Phyllis would have loved everything about the Elizabeth Bishop Centenary celebrations in Nova Scotia – she would have been at every event, if it had been possible. But it wasn’t possible. Her illness confined her to a nursing home and slowly took away her capacity to engage with now. Above her bed hung the famous portrait of Elizabeth Bishop taken near the house at Samambaia in Brazil, in the mid-1950s. Elizabeth had sent a print of it to Aunt Grace, signed with love. This photograph hung in Phyllis’s home – it was there when I meet Phyllis in 1991.
Phyllis died on 19 October 2011. Elizabeth once wrote that numbers were mysterious. It seems significant to me that her death happened the year Elizabeth would have been 100 if she were alive. It seems significant that it happened in the same month when Bishop herself died (6 October 1979) and ten days before “Sonnet” was published in
The New Yorker (29 October 1979 – thanks to John for finding out this small but important fact).

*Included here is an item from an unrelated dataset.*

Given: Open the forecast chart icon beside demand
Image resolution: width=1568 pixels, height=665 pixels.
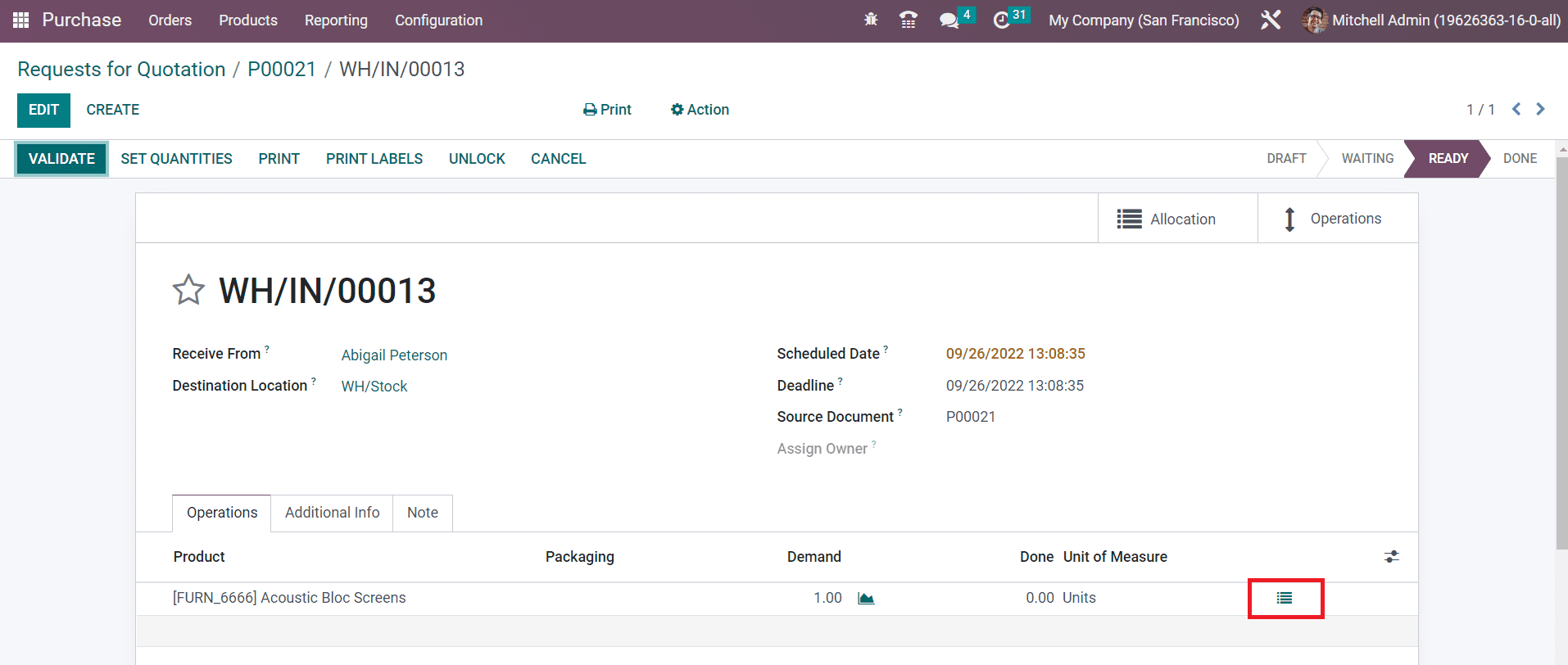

Phyllis’s sons David and Wallace asked me to speak at her service, which took place on 23 October in Tatamagouche (coincidentally, the minister who officiated knew my maternal grandmother, who was also born in 1911). I was deeply honoured to share some of my memories about Phyllis. It is those words I want to share here:
Phyllis and her mother Grace, circa 1940. Courtesy of Acadia University ArchivesI met Phyllis – and Miriam – in the fall of 1991. I intended the visit to be brief, simply to introduce myself and tell her about the work I was doing on Elizabeth Bishop. I had no idea that she had already been visited by a number of American Bishop scholars, about whom she had a wide range of opinions. I arrived around 10:00 a.m. She welcomed me warmly. Later I learned this was not only her habitual way of being with all visitors to her home, but also because I was the first Nova Scotian to come asking about cousin Elizabeth. She invited me in and almost immediately began to show me items of the family archive she had in her possession. Six hours later, I was still there – talking, talking, talking, and looking at things.
It was Elizabeth Bishop who brought us together – and the depth of my gratitude to Phyllis for the gift of her memories, knowledge, and perspective about the Bulmers and Bishop is beyond words. But even more than this connection, which became a bond between us (and we certainly had many interesting moments in those early days of the Elizabeth Bishop Society) – even more than this bond, what I am most grateful for is my friendship with Phyllis – and Miriam; knowing them changed my life in lastingly good ways. That first visit turned into hundreds of others stretching for twenty years.
Phyllis immediately began to introduce me to the family – everyone was so welcoming to this stranger who was being nosy about their famous relative. Phyllis also began to take me around to places that were important to the family. Many times over the years, Phyllis, Miriam and I drove around Colchester and Cumberland Counties – Phyllis enjoyed driving – and she told me countless stories. There is no better way to understand the complex truths about life and death than through memories and stories, through sharing memories and stories. In the twenty years since we first met, my friendship with Phyllis has given me some wonderful and cherished stories that I have shared.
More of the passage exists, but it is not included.